### [Problem requirements]
The expected output is every entry, repeated exactly.

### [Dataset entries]
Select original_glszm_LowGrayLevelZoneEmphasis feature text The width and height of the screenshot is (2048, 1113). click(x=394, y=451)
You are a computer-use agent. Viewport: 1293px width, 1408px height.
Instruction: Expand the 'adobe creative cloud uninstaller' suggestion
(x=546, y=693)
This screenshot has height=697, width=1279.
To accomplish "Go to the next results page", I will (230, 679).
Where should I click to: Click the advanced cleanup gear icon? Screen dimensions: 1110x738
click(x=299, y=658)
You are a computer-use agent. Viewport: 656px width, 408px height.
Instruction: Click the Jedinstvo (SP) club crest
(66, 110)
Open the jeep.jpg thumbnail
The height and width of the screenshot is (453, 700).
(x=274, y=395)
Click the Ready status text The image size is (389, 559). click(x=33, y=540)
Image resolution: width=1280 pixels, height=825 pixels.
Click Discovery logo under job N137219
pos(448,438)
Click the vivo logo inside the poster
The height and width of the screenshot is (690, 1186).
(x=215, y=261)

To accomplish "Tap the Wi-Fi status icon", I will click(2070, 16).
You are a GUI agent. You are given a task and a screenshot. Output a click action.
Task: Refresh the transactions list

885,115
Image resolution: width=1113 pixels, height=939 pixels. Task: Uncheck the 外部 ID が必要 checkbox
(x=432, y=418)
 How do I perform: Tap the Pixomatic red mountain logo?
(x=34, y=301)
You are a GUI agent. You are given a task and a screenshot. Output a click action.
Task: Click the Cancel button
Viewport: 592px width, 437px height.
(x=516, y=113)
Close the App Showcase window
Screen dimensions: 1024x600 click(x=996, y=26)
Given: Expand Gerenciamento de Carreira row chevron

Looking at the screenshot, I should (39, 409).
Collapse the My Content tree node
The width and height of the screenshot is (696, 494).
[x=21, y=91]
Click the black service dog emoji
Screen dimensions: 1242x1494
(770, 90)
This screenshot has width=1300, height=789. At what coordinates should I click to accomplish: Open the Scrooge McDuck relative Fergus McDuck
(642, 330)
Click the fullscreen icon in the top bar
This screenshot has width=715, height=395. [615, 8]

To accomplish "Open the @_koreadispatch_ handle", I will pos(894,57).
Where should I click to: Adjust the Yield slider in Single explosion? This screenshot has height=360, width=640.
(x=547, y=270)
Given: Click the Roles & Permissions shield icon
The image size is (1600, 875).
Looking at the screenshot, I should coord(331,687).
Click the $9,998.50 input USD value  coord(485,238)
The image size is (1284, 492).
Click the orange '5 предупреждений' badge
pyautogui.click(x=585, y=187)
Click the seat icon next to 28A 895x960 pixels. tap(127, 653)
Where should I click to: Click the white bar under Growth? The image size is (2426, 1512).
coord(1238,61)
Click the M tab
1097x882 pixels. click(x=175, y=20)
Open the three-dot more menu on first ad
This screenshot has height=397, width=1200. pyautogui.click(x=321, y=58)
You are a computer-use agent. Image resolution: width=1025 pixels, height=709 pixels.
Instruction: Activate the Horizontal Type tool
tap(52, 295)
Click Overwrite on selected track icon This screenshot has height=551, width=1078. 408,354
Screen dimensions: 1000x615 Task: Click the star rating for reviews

### [Solution]
Select original_glszm_LowGrayLevelZoneEmphasis feature text The width and height of the screenshot is (2048, 1113). click(x=394, y=451)
You are a computer-use agent. Viewport: 1293px width, 1408px height.
Instruction: Expand the 'adobe creative cloud uninstaller' suggestion
(x=546, y=693)
This screenshot has height=697, width=1279.
To accomplish "Go to the next results page", I will (230, 679).
Where should I click to: Click the advanced cleanup gear icon? Screen dimensions: 1110x738
click(x=299, y=658)
You are a computer-use agent. Viewport: 656px width, 408px height.
Instruction: Click the Jedinstvo (SP) club crest
(66, 110)
Open the jeep.jpg thumbnail
The height and width of the screenshot is (453, 700).
(x=274, y=395)
Click the Ready status text The image size is (389, 559). click(x=33, y=540)
Image resolution: width=1280 pixels, height=825 pixels.
Click Discovery logo under job N137219
pos(448,438)
Click the vivo logo inside the poster
The height and width of the screenshot is (690, 1186).
(x=215, y=261)

To accomplish "Tap the Wi-Fi status icon", I will click(2070, 16).
You are a GUI agent. You are given a task and a screenshot. Output a click action.
Task: Refresh the transactions list

885,115
Image resolution: width=1113 pixels, height=939 pixels. Task: Uncheck the 外部 ID が必要 checkbox
(x=432, y=418)
 How do I perform: Tap the Pixomatic red mountain logo?
(x=34, y=301)
You are a GUI agent. You are given a task and a screenshot. Output a click action.
Task: Click the Cancel button
Viewport: 592px width, 437px height.
(x=516, y=113)
Close the App Showcase window
Screen dimensions: 1024x600 click(x=996, y=26)
Given: Expand Gerenciamento de Carreira row chevron

Looking at the screenshot, I should (39, 409).
Collapse the My Content tree node
The width and height of the screenshot is (696, 494).
[x=21, y=91]
Click the black service dog emoji
Screen dimensions: 1242x1494
(770, 90)
This screenshot has width=1300, height=789. At what coordinates should I click to accomplish: Open the Scrooge McDuck relative Fergus McDuck
(642, 330)
Click the fullscreen icon in the top bar
This screenshot has width=715, height=395. [615, 8]

To accomplish "Open the @_koreadispatch_ handle", I will pos(894,57).
Where should I click to: Adjust the Yield slider in Single explosion? This screenshot has height=360, width=640.
(x=547, y=270)
Given: Click the Roles & Permissions shield icon
The image size is (1600, 875).
Looking at the screenshot, I should coord(331,687).
Click the $9,998.50 input USD value  coord(485,238)
The image size is (1284, 492).
Click the orange '5 предупреждений' badge
pyautogui.click(x=585, y=187)
Click the seat icon next to 28A 895x960 pixels. tap(127, 653)
Where should I click to: Click the white bar under Growth? The image size is (2426, 1512).
coord(1238,61)
Click the M tab
1097x882 pixels. click(x=175, y=20)
Open the three-dot more menu on first ad
This screenshot has height=397, width=1200. pyautogui.click(x=321, y=58)
You are a computer-use agent. Image resolution: width=1025 pixels, height=709 pixels.
Instruction: Activate the Horizontal Type tool
tap(52, 295)
Click Overwrite on selected track icon This screenshot has height=551, width=1078. 408,354
Screen dimensions: 1000x615 Task: Click the star rating for reviews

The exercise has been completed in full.